*** Opening of Provided entries ***
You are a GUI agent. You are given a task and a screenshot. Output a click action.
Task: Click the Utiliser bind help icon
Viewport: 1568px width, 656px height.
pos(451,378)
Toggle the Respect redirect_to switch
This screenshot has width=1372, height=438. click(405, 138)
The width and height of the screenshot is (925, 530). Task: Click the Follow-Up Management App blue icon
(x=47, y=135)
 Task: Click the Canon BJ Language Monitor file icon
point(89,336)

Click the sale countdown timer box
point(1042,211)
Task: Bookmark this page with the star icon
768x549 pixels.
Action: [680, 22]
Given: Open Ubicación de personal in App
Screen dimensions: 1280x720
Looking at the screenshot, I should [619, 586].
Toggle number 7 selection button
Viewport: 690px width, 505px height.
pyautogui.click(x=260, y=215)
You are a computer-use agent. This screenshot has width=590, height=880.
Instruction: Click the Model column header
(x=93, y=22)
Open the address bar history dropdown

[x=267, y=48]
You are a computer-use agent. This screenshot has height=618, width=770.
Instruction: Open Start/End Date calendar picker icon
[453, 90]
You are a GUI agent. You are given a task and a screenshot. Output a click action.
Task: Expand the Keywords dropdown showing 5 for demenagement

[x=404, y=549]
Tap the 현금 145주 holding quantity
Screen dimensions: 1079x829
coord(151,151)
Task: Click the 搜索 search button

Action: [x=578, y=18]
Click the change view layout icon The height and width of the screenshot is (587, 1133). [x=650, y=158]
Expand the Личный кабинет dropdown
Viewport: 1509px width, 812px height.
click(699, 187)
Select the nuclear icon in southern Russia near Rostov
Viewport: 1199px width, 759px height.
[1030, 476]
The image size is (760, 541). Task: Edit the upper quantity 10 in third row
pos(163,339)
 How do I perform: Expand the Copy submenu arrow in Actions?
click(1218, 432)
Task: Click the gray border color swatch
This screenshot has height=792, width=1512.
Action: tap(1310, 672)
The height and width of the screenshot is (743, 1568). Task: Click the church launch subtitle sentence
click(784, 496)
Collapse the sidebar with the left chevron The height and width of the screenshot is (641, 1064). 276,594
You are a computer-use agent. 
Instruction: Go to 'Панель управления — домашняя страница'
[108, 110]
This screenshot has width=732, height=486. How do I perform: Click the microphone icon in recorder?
*** Close of Provided entries ***
▸ **About this task**
Your answer should hold only the lines from the one with "Instruction: Click the Model column header" through the end of the listing above, both ends included, written out exactly.

▸ **Expected answer**
Instruction: Click the Model column header
(x=93, y=22)
Open the address bar history dropdown

[x=267, y=48]
You are a computer-use agent. This screenshot has height=618, width=770.
Instruction: Open Start/End Date calendar picker icon
[453, 90]
You are a GUI agent. You are given a task and a screenshot. Output a click action.
Task: Expand the Keywords dropdown showing 5 for demenagement

[x=404, y=549]
Tap the 현금 145주 holding quantity
Screen dimensions: 1079x829
coord(151,151)
Task: Click the 搜索 search button

Action: [x=578, y=18]
Click the change view layout icon The height and width of the screenshot is (587, 1133). [x=650, y=158]
Expand the Личный кабинет dropdown
Viewport: 1509px width, 812px height.
click(699, 187)
Select the nuclear icon in southern Russia near Rostov
Viewport: 1199px width, 759px height.
[1030, 476]
The image size is (760, 541). Task: Edit the upper quantity 10 in third row
pos(163,339)
 How do I perform: Expand the Copy submenu arrow in Actions?
click(1218, 432)
Task: Click the gray border color swatch
This screenshot has height=792, width=1512.
Action: tap(1310, 672)
The height and width of the screenshot is (743, 1568). Task: Click the church launch subtitle sentence
click(784, 496)
Collapse the sidebar with the left chevron The height and width of the screenshot is (641, 1064). 276,594
You are a computer-use agent. 
Instruction: Go to 'Панель управления — домашняя страница'
[108, 110]
This screenshot has width=732, height=486. How do I perform: Click the microphone icon in recorder?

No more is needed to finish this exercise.